*WHAT YOU SHOULD DO*: Please state how many lines in the data below contain the string "marker", counting only matches with the same case, and reply with that number alone.

Entries for locating elements and text

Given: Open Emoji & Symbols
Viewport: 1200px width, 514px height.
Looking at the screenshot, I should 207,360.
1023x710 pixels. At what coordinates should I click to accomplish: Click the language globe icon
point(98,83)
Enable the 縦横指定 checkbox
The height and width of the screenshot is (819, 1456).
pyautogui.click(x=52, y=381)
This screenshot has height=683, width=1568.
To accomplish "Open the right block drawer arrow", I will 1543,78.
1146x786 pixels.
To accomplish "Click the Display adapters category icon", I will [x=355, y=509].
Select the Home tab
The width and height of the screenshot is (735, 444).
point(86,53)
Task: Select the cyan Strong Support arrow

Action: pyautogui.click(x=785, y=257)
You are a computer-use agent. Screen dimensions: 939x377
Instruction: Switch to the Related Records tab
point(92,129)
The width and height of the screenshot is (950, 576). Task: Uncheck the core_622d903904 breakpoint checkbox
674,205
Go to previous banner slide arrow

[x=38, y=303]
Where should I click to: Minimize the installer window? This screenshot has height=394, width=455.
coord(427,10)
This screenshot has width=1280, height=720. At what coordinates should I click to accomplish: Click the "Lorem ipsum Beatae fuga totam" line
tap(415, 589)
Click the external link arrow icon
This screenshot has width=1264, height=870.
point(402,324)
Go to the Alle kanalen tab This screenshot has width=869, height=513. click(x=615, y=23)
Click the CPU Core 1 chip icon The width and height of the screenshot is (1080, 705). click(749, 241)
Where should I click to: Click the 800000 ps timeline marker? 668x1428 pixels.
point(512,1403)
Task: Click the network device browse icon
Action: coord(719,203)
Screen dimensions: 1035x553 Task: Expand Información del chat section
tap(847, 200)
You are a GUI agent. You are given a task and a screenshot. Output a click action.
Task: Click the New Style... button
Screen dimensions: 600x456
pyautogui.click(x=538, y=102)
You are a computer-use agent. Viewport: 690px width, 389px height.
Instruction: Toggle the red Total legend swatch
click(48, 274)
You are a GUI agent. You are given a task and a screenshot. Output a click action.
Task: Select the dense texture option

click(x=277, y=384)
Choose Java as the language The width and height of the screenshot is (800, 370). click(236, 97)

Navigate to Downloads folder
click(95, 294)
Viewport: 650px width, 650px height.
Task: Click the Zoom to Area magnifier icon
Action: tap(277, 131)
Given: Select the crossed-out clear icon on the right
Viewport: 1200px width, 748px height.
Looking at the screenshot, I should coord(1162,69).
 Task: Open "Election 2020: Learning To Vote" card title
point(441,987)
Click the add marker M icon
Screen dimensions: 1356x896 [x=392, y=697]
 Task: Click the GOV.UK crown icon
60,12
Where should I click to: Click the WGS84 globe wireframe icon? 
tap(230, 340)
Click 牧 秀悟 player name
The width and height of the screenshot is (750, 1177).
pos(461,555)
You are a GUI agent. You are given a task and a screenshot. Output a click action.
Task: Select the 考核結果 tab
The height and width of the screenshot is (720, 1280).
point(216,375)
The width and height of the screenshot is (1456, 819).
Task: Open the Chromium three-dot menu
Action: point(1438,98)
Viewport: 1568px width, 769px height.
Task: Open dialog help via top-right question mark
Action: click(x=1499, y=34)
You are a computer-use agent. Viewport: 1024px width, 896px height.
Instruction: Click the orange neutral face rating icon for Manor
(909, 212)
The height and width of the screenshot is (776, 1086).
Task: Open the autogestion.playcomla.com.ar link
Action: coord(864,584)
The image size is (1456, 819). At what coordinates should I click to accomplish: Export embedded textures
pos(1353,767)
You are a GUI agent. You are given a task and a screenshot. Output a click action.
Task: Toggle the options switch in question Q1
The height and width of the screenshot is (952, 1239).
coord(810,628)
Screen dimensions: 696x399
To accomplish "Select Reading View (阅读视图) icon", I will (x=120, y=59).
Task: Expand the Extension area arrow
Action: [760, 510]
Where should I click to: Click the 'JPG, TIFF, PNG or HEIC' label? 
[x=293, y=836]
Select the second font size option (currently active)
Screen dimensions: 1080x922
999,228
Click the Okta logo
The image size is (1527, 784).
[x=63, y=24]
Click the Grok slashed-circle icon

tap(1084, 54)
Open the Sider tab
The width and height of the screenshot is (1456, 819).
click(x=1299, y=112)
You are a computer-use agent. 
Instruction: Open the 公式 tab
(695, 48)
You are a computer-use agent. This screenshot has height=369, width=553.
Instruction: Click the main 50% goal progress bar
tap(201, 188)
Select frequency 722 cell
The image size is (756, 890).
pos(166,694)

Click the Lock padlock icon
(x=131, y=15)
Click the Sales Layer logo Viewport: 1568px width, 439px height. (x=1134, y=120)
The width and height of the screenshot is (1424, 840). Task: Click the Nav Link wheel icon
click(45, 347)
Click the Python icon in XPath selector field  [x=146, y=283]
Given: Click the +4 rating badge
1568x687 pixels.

*WORKED SOLUTION*: 2